**Task brief:**
Please return every line in the following data that includes the string "computer".
Source records: Begin
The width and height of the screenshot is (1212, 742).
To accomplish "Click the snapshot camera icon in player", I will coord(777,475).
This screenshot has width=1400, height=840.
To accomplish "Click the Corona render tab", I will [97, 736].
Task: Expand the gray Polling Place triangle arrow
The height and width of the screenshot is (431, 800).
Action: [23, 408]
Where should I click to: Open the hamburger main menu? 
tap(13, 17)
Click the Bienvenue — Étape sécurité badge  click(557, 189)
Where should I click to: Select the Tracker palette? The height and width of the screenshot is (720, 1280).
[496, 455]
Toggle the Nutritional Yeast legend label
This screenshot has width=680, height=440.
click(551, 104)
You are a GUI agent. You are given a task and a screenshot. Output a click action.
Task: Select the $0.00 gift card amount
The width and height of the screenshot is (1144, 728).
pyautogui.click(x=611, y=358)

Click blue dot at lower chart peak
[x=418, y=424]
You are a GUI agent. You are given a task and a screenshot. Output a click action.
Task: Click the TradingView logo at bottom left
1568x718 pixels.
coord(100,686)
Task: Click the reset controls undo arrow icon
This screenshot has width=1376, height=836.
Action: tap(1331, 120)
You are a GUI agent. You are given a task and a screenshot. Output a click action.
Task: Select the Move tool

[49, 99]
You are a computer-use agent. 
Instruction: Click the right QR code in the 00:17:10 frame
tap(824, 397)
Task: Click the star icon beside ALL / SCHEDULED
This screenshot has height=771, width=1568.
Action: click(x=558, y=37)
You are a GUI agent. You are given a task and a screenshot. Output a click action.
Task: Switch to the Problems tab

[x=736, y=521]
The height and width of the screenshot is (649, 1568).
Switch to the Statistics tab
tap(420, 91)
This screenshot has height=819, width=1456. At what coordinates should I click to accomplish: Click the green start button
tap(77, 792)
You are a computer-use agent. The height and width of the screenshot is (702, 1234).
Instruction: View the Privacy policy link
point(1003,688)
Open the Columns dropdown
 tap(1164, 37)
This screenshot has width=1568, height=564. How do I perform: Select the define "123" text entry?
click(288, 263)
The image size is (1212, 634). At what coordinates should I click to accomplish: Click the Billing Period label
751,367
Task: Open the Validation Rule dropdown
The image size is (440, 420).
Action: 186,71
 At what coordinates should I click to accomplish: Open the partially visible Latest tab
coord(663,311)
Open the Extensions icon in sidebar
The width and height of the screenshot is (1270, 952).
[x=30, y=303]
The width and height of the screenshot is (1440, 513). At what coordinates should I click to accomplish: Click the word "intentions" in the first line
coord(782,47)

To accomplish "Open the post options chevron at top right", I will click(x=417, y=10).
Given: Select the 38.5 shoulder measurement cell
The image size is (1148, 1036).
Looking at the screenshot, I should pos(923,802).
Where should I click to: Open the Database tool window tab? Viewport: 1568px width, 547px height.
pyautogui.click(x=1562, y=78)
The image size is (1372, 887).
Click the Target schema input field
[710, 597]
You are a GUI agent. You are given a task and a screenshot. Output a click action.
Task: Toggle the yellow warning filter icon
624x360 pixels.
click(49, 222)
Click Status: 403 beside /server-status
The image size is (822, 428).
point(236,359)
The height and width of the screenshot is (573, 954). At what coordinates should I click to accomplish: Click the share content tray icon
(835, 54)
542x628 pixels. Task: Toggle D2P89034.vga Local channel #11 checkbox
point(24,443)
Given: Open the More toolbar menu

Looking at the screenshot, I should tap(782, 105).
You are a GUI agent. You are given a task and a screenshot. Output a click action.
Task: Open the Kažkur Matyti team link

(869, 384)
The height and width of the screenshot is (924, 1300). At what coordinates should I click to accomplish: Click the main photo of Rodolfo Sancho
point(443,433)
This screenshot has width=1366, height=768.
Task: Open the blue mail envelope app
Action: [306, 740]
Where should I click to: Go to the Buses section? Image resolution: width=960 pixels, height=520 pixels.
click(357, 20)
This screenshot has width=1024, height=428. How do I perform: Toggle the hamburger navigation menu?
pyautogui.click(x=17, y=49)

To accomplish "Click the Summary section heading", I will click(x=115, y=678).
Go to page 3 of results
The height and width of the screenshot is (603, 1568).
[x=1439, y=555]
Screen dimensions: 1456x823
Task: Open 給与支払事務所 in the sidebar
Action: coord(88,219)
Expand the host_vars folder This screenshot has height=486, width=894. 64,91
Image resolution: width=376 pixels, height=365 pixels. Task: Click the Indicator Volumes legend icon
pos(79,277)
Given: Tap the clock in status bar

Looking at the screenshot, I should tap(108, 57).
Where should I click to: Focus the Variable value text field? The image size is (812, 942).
Source records: End
**Answer box:**
You are a computer-use agent. 
You are a computer-use agent. The height and width of the screenshot is (702, 1234).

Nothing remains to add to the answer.